Giulio Alfano: Andare oltre le nazioni

Oggi dobbiamo superare quel modello,per il quale la ragione si identificava con la ragione di stato perchè la nostra interdipendenza è gia di fatto globalizzata

Articolo pubblicato sulle pagine di http://www.istitutomounier.it a firma di Giulio Alfano, Presidente dell’Istituto Emmanuel Mounier.

Ancora oggi viviamo nell’era delle divisioni in nazioni e la nozione di sovranità dello stato territoriale risale al 1555 in occasione della dieta di Augusta con la quale Carlo V cerco di mediare con i principi dinastici i lunghi e cruenti conflitti di religione che insanguinavano l’Europa Cristiana,in quell’occasione fu coniato il principio “cuius regio eius religio” secondo il quale è colui che governa a decidere la religione dei propri sudditi. In questo senso la sovranità del principe già iniziata dalle teorie di Niccolò Machiavelli,Martin Lutero e Jean Bodin, decretava il diritto illimitato di proclamare ed applicare leggi vincolanti per chiunque si trovasse nei territori soggetti alla sua potestà. Si trattava di rendere legittimo il principio in base al quale un autorità suprema indivisibile e assolutamente non limitata da alcuna influenza esterna dettasse legge su un determinato territorio.Dopo quasi un secolo nel 1648 si arrivo alla pace di Westfalia sottoscritto a Osnabruck e Munster che rese praticamente concreto nella realtà politica il principio di Augusta,ovvero la sovranità di ogni principe sul suo territorio e su coloro che vi risiedevano,il suo diritto ad imporre a discrezione leggi positive oltre quelle individuali dei suoi sudditi,compresa financo la scelta del Dio da onorare.Sostituendo al termine “religio”,il termine “natio” si è costruita una cornice mentale che ha di fatto bloccato per secoli l’ordine politico dell’Europa moderna.
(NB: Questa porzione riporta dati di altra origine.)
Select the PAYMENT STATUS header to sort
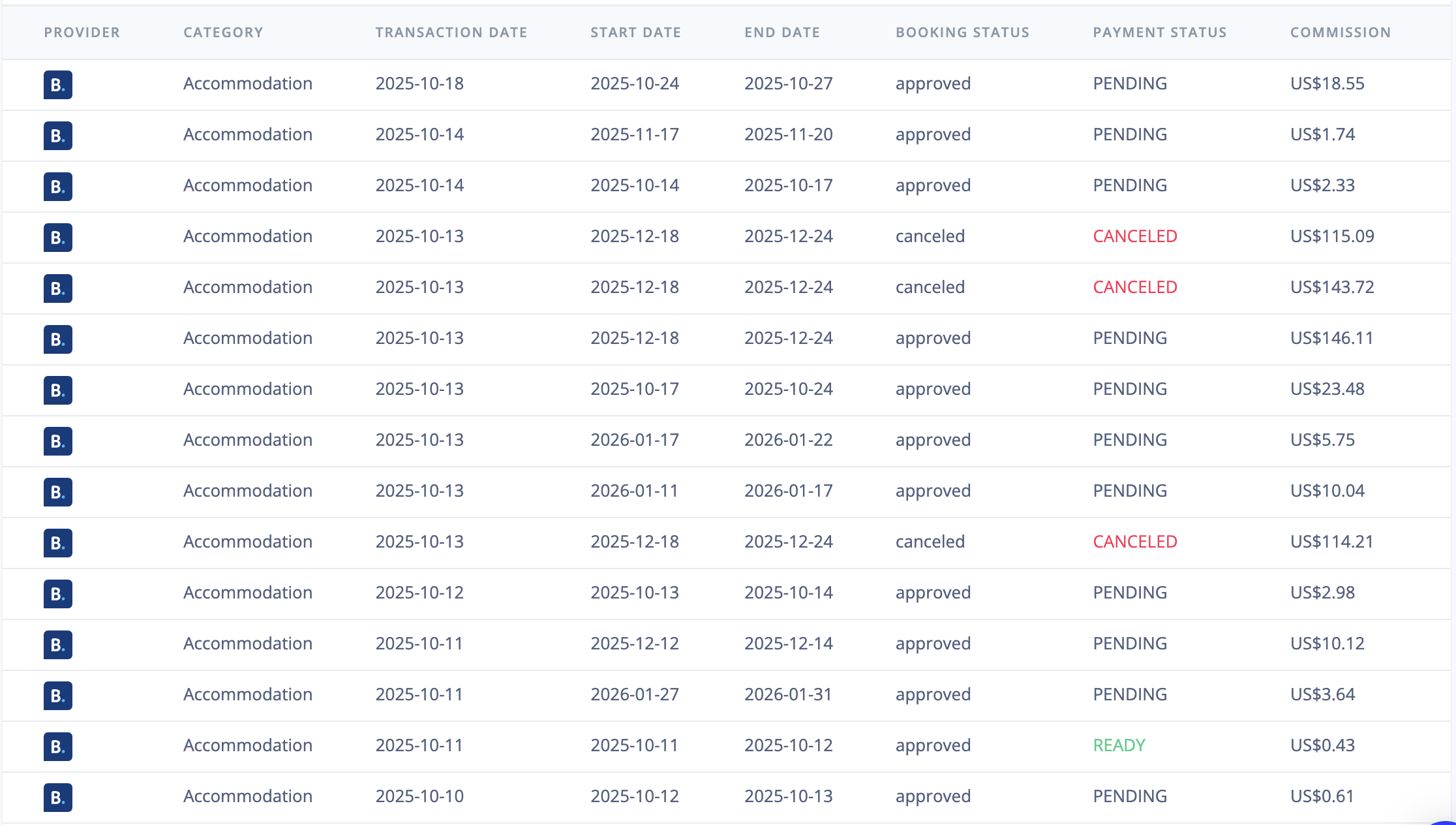The height and width of the screenshot is (825, 1456). pyautogui.click(x=1160, y=32)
Lo stato nazione!. In base ad esso la nazione si avvaleva della sovranità statale per separare “noi” da “altri” e riservarsi il diritto inalienabile di imporre un ordine vincolante per tutto il paese mente lo stato rivendicava la disciplina dei suoi sudditi invocando la comunanza di storia,destino ed etnia per cui stato e nazione coincidevano in un determinato territorio

Oggi dobbiamo superare quel modello,per il quale la ragione si identificava con la ragione di stato perchè la nostra interdipendenza è gia di fatto globalizzata,mentee sono gli strumenti politici,nello specifico i partiti, adesssere elementi di costrizione collettiva a resistere a qualsiasi ampliamento della visione politica. L’ordine democratico non ha più bisogno,semmai lo abbia mai avuto,di fondarsi su una idea radicata di nazione come comunità prepolitica e che perciò la forza e l’autorevolezza di uno stato costituzionale invece si fonda sulla capacità che dimostra di ricreare condizione sempre adeguate per l’integrazione sociale attraverso l’impegno plitico dei cittadini. La nazione non precede politica perchè questa è una comunità che si riproduce come organo naturale. Occorre xapire che lo stimolo all’integrazione politica e il modo di interpretarlo è costituito da una visione condivisa di una missione collettiva,una missione unica alla quale il corpo politico si senta predestinato per statuto operativo,ovvero il modo migliore per entrare in contatto con le differenze realtà esistenti è di cooperare in modo palese ed informale,senza regole prestabilite,vivendo quello che Emmanuel Mounier definiva “l’uomo situato”perchè le regole si definiscono spontaneamente attraverso la comunicazione,la parola che percepita viva è capacita di svelarsi dell’io segnato dalla continua potenzialità del dirsi.Per cui l’Europa o sarà personalista e fenomenologica o non sarà!!Ogni ritorno al passato dei “laudatores temporis acti” deve fermarsi a quando negli anni ’50 De Gasperi,Schuman,Adenauer crearono i primi passi della “Comunità europea” non dell’Unione” perchè solo la comunità oltre i confini,le confessioni,le tradizioni e gli egoismi potrà interrompere l’ideologia della dominanza che si sta facendo largo in questo continente che sovente ricorda i privilegi e poco le accoglienze dimenticando il grido che S. Giovanni Paolo II pronunciò all’ONU dopo il crollo del muro di Berlino:”…facciamo l’ONU dei popoli NON delle nazioni!”